Edit 2 There's now a related topic which asks what kind of matrix decomposition we're using here (and the differences between these different approaches to matrix decomposition. That question can be found here.

  • $\begingroup$ There is a risk of misunderstanding in referring to "the" square root of a matrix, as matrix square roots are typically even less unique than square roots of scalars (where we have a choice of sign in picking a square root). $\endgroup$ – hardmath Oct 23 '14 at 3:32
  • $\begingroup$ Hi Hardmath! Thanks for your comment. I got the uniqueness fact from here, see #7 under properties: en.wikipedia.org/wiki/Positive-definite_matrix $\endgroup$ – Mathemanic Oct 23 '14 at 4:39
  • 2
    $\begingroup$ Note that in that article "positive definite" assumes (at least for real matrices) that the matrix is also symmetric. Thus a real symmetric positive definite matrix has a unique real symmetric positive definite matrix square root (which is the analog of taking the positive square root of a positive real number). $\endgroup$ – hardmath Oct 23 '14 at 11:25

It is generally true that if $A$ is an $n\times n$ invertible and if $A^{-1}$ has a "square root" $C$, also $n\times n$, such that:

$$ A^{-1} = C^2 $$

then $C^{-1} A^{-1} C^{-1} = I$ holds.

The first fact we need is that since $A$ is invertible, $A^{-1}$ is invertible, and this implies $C$ is invertible. For if not, then there would exist a nonzero vector $x$ in the nullspace of $C$, and $Cx=0$ would imply $A^{-1}x=0$, contradicting the invertibility of $A^{-1}$. Thus $A = (C^2)^{-1} = (C^{-1})^2$.

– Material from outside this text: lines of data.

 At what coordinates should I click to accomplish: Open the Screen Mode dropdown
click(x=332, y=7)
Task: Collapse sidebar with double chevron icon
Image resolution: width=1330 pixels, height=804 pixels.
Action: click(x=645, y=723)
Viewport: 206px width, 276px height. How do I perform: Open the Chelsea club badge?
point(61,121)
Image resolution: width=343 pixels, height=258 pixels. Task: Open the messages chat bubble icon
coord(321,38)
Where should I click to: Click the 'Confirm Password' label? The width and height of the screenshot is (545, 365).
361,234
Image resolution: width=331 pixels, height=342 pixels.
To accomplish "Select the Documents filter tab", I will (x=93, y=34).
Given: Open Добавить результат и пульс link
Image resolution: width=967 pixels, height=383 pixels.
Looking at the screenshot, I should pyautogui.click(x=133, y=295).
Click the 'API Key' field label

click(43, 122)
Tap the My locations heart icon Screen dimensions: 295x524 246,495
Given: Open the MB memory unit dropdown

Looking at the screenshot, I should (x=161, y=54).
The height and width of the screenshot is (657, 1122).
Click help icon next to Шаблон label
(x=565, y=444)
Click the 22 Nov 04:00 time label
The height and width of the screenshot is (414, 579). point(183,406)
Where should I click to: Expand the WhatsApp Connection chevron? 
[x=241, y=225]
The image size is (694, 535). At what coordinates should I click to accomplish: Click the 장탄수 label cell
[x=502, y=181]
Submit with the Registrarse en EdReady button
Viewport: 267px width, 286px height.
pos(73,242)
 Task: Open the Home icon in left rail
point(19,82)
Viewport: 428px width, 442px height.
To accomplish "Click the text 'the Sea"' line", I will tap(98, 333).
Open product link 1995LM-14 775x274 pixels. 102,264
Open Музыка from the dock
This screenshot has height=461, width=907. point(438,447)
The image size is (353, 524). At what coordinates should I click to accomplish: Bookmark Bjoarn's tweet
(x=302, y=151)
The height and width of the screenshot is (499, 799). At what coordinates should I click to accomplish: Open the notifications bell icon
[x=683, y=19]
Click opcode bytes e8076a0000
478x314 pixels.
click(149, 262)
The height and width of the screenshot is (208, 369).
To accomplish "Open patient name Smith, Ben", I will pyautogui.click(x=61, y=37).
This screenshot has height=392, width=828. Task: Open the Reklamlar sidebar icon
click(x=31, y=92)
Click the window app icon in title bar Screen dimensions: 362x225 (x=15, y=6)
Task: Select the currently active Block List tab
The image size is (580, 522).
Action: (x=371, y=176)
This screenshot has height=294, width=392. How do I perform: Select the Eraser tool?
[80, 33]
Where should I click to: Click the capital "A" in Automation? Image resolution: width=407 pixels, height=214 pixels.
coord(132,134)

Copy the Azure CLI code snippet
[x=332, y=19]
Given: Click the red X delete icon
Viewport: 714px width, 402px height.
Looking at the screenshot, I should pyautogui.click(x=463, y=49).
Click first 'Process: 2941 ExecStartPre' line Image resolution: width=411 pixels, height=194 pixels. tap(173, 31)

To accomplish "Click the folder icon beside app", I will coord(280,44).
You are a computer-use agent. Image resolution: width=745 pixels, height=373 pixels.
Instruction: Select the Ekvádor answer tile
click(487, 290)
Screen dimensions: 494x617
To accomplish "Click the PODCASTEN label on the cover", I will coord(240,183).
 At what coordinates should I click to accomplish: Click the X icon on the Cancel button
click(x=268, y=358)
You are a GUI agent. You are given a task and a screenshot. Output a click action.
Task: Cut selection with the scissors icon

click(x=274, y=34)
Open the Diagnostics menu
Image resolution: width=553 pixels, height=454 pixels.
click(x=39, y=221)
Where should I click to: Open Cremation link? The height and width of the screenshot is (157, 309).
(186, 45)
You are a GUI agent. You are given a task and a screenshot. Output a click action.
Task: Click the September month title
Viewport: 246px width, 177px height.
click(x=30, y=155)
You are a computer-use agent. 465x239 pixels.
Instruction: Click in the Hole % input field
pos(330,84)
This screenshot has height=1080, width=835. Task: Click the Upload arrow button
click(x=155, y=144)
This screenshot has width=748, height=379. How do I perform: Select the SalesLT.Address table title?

The second fact we need is that a one-sided inverse of a matrix is a two-sided inverse, so that:

$$ A C^2 = I \; \implies \; C A C = I $$

That is, using associativity of matrix multiplication, the left hand side tells us $(AC)C = I$, so that $C$ is a (right) inverse of $AC$. Thus it must also be a (left) inverse of $AC$, which is what the right hand equation states.

Finally by the same reasoning:

$$ C A C = I \; \implies \; C^{-1} A^{-1} C^{-1} = I $$

In this discussion/proof we have not invoked the symmetry of $A$ nor the uniqueness of a symmetric positive definite square root $C$ for $A^{-1}$, which also would be symmetric positive definite. The reasoning above is correct even if $A$ is not symmetric, and even if $C$ is not positive definite, and relies only on $A^{-1} = C^2$.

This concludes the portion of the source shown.